PROBLEM DETAILS> Your answer must be an exact copy of all the entries.

[Saved data entries]
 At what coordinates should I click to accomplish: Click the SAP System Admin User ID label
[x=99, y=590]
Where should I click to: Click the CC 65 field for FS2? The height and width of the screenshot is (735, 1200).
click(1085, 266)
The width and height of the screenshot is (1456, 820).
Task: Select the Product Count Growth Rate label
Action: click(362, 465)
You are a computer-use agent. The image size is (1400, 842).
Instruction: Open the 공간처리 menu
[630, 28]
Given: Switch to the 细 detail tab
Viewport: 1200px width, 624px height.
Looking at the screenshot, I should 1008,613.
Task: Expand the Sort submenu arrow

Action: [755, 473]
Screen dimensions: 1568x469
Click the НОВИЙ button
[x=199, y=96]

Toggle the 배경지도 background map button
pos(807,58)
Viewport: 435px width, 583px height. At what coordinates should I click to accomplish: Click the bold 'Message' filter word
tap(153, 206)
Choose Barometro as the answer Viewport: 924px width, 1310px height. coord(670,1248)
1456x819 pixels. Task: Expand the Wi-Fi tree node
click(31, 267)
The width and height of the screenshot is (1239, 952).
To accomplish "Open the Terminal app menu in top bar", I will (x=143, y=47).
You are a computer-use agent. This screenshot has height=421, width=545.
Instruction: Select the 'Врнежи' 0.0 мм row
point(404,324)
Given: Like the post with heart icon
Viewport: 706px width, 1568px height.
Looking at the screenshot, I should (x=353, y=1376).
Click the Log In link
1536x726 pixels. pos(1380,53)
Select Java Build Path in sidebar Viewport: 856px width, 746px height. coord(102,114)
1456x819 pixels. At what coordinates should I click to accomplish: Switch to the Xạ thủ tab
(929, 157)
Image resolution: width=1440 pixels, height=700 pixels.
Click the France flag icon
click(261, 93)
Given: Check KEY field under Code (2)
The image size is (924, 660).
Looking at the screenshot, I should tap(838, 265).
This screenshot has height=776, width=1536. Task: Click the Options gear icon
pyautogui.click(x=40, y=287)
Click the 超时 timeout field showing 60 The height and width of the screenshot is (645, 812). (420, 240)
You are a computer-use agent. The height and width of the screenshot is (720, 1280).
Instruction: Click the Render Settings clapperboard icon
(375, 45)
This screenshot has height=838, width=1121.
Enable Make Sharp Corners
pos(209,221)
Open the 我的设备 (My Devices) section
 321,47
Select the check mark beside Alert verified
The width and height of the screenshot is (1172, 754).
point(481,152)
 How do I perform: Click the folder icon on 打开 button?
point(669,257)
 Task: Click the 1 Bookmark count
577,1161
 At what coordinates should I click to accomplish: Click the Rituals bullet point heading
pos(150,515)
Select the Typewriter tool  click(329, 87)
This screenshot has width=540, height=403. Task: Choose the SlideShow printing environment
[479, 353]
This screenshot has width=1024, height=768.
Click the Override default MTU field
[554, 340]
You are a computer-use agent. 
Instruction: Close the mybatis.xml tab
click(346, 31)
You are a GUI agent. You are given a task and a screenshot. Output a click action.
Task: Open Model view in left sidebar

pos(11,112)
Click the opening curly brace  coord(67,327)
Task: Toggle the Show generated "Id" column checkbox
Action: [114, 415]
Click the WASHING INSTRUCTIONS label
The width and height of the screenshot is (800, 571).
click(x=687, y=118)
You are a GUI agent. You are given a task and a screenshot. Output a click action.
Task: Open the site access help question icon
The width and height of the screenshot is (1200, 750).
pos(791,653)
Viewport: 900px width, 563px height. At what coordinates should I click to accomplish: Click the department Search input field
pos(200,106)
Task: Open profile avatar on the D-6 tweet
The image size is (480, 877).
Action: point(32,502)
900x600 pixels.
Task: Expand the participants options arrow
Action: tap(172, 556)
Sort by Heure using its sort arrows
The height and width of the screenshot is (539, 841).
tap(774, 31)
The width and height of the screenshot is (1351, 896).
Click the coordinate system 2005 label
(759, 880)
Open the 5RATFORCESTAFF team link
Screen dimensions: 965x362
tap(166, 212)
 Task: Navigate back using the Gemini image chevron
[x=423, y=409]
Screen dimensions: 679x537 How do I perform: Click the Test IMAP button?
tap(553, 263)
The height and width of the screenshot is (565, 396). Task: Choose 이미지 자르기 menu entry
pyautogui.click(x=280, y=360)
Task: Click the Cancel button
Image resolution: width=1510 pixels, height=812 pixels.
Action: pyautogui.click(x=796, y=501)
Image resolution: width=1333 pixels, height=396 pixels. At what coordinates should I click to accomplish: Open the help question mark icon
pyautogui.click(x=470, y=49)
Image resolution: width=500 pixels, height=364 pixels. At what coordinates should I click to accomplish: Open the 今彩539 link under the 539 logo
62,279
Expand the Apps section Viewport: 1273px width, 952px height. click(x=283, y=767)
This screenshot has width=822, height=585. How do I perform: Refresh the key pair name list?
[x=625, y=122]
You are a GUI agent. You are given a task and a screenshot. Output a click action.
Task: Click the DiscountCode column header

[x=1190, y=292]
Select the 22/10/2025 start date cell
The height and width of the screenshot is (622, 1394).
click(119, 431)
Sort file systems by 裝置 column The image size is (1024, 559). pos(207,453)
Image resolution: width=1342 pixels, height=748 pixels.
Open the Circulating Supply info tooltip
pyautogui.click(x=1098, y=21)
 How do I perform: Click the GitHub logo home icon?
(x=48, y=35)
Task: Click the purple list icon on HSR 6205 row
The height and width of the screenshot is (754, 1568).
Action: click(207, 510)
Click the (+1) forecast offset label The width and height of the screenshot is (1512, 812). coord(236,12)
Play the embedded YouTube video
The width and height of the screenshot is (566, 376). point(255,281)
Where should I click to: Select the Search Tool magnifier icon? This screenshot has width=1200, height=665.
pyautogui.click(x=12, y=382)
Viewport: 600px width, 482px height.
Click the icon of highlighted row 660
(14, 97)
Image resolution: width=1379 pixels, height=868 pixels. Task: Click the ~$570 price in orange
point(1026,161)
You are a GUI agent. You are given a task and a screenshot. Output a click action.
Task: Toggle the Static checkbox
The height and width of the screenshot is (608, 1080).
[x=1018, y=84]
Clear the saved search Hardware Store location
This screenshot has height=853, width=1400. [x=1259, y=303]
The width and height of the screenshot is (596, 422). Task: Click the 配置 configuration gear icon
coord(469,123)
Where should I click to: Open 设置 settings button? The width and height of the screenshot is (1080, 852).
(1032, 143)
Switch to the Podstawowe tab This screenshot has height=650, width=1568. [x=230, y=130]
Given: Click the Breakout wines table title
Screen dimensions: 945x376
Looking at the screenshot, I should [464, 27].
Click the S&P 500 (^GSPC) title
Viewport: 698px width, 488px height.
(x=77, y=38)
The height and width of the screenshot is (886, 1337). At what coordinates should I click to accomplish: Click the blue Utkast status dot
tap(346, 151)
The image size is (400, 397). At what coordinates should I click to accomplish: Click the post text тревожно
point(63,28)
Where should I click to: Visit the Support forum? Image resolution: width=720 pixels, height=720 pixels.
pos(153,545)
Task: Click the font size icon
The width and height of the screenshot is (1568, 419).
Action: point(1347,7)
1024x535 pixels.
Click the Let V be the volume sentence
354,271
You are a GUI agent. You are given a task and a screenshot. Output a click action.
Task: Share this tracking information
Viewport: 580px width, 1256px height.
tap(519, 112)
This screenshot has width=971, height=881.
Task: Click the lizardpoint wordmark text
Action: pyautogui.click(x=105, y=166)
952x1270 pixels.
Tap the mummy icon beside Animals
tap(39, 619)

TASK RESULT>
 At what coordinates should I click to accomplish: Click the SAP System Admin User ID label
[x=99, y=590]
Where should I click to: Click the CC 65 field for FS2? The height and width of the screenshot is (735, 1200).
click(1085, 266)
The width and height of the screenshot is (1456, 820).
Task: Select the Product Count Growth Rate label
Action: click(362, 465)
You are a computer-use agent. The image size is (1400, 842).
Instruction: Open the 공간처리 menu
[630, 28]
Given: Switch to the 细 detail tab
Viewport: 1200px width, 624px height.
Looking at the screenshot, I should 1008,613.
Task: Expand the Sort submenu arrow

Action: [755, 473]
Screen dimensions: 1568x469
Click the НОВИЙ button
[x=199, y=96]

Toggle the 배경지도 background map button
pos(807,58)
Viewport: 435px width, 583px height. At what coordinates should I click to accomplish: Click the bold 'Message' filter word
tap(153, 206)
Choose Barometro as the answer Viewport: 924px width, 1310px height. coord(670,1248)
1456x819 pixels. Task: Expand the Wi-Fi tree node
click(31, 267)
The width and height of the screenshot is (1239, 952).
To accomplish "Open the Terminal app menu in top bar", I will (x=143, y=47).
You are a computer-use agent. This screenshot has height=421, width=545.
Instruction: Select the 'Врнежи' 0.0 мм row
point(404,324)
Given: Like the post with heart icon
Viewport: 706px width, 1568px height.
Looking at the screenshot, I should (x=353, y=1376).
Click the Log In link
1536x726 pixels. pos(1380,53)
Select Java Build Path in sidebar Viewport: 856px width, 746px height. coord(102,114)
1456x819 pixels. At what coordinates should I click to accomplish: Switch to the Xạ thủ tab
(929, 157)
Image resolution: width=1440 pixels, height=700 pixels.
Click the France flag icon
click(261, 93)
Given: Check KEY field under Code (2)
The image size is (924, 660).
Looking at the screenshot, I should tap(838, 265).
This screenshot has height=776, width=1536. Task: Click the Options gear icon
pyautogui.click(x=40, y=287)
Click the 超时 timeout field showing 60 The height and width of the screenshot is (645, 812). (420, 240)
You are a computer-use agent. The height and width of the screenshot is (720, 1280).
Instruction: Click the Render Settings clapperboard icon
(375, 45)
This screenshot has height=838, width=1121.
Enable Make Sharp Corners
pos(209,221)
Open the 我的设备 (My Devices) section
 321,47
Select the check mark beside Alert verified
The width and height of the screenshot is (1172, 754).
point(481,152)
 How do I perform: Click the folder icon on 打开 button?
point(669,257)
 Task: Click the 1 Bookmark count
577,1161
 At what coordinates should I click to accomplish: Click the Rituals bullet point heading
pos(150,515)
Select the Typewriter tool  click(329, 87)
This screenshot has width=540, height=403. Task: Choose the SlideShow printing environment
[479, 353]
This screenshot has width=1024, height=768.
Click the Override default MTU field
[554, 340]
You are a computer-use agent. 
Instruction: Close the mybatis.xml tab
click(346, 31)
You are a GUI agent. You are given a task and a screenshot. Output a click action.
Task: Open Model view in left sidebar

pos(11,112)
Click the opening curly brace  coord(67,327)
Task: Toggle the Show generated "Id" column checkbox
Action: [114, 415]
Click the WASHING INSTRUCTIONS label
The width and height of the screenshot is (800, 571).
click(x=687, y=118)
You are a GUI agent. You are given a task and a screenshot. Output a click action.
Task: Open the site access help question icon
The width and height of the screenshot is (1200, 750).
pos(791,653)
Viewport: 900px width, 563px height. At what coordinates should I click to accomplish: Click the department Search input field
pos(200,106)
Task: Open profile avatar on the D-6 tweet
The image size is (480, 877).
Action: point(32,502)
900x600 pixels.
Task: Expand the participants options arrow
Action: tap(172, 556)
Sort by Heure using its sort arrows
The height and width of the screenshot is (539, 841).
tap(774, 31)
The width and height of the screenshot is (1351, 896).
Click the coordinate system 2005 label
(759, 880)
Open the 5RATFORCESTAFF team link
Screen dimensions: 965x362
tap(166, 212)
 Task: Navigate back using the Gemini image chevron
[x=423, y=409]
Screen dimensions: 679x537 How do I perform: Click the Test IMAP button?
tap(553, 263)
The height and width of the screenshot is (565, 396). Task: Choose 이미지 자르기 menu entry
pyautogui.click(x=280, y=360)
Task: Click the Cancel button
Image resolution: width=1510 pixels, height=812 pixels.
Action: pyautogui.click(x=796, y=501)
Image resolution: width=1333 pixels, height=396 pixels. At what coordinates should I click to accomplish: Open the help question mark icon
pyautogui.click(x=470, y=49)
Image resolution: width=500 pixels, height=364 pixels. At what coordinates should I click to accomplish: Open the 今彩539 link under the 539 logo
62,279
Expand the Apps section Viewport: 1273px width, 952px height. click(x=283, y=767)
This screenshot has width=822, height=585. How do I perform: Refresh the key pair name list?
[x=625, y=122]
You are a GUI agent. You are given a task and a screenshot. Output a click action.
Task: Click the DiscountCode column header

[x=1190, y=292]
Select the 22/10/2025 start date cell
The height and width of the screenshot is (622, 1394).
click(119, 431)
Sort file systems by 裝置 column The image size is (1024, 559). pos(207,453)
Image resolution: width=1342 pixels, height=748 pixels.
Open the Circulating Supply info tooltip
pyautogui.click(x=1098, y=21)
 How do I perform: Click the GitHub logo home icon?
(x=48, y=35)
Task: Click the purple list icon on HSR 6205 row
The height and width of the screenshot is (754, 1568).
Action: click(207, 510)
Click the (+1) forecast offset label The width and height of the screenshot is (1512, 812). coord(236,12)
Play the embedded YouTube video
The width and height of the screenshot is (566, 376). point(255,281)
Where should I click to: Select the Search Tool magnifier icon? This screenshot has width=1200, height=665.
pyautogui.click(x=12, y=382)
Viewport: 600px width, 482px height.
Click the icon of highlighted row 660
(14, 97)
Image resolution: width=1379 pixels, height=868 pixels. Task: Click the ~$570 price in orange
point(1026,161)
You are a GUI agent. You are given a task and a screenshot. Output a click action.
Task: Toggle the Static checkbox
The height and width of the screenshot is (608, 1080).
[x=1018, y=84]
Clear the saved search Hardware Store location
This screenshot has height=853, width=1400. [x=1259, y=303]
The width and height of the screenshot is (596, 422). Task: Click the 配置 configuration gear icon
coord(469,123)
Where should I click to: Open 设置 settings button? The width and height of the screenshot is (1080, 852).
(1032, 143)
Switch to the Podstawowe tab This screenshot has height=650, width=1568. [x=230, y=130]
Given: Click the Breakout wines table title
Screen dimensions: 945x376
Looking at the screenshot, I should [464, 27].
Click the S&P 500 (^GSPC) title
Viewport: 698px width, 488px height.
(x=77, y=38)
The height and width of the screenshot is (886, 1337). At what coordinates should I click to accomplish: Click the blue Utkast status dot
tap(346, 151)
The image size is (400, 397). At what coordinates should I click to accomplish: Click the post text тревожно
point(63,28)
Where should I click to: Visit the Support forum? Image resolution: width=720 pixels, height=720 pixels.
pos(153,545)
Task: Click the font size icon
The width and height of the screenshot is (1568, 419).
Action: point(1347,7)
1024x535 pixels.
Click the Let V be the volume sentence
354,271
You are a GUI agent. You are given a task and a screenshot. Output a click action.
Task: Share this tracking information
Viewport: 580px width, 1256px height.
tap(519, 112)
This screenshot has width=971, height=881.
Task: Click the lizardpoint wordmark text
Action: pyautogui.click(x=105, y=166)
952x1270 pixels.
Tap the mummy icon beside Animals
tap(39, 619)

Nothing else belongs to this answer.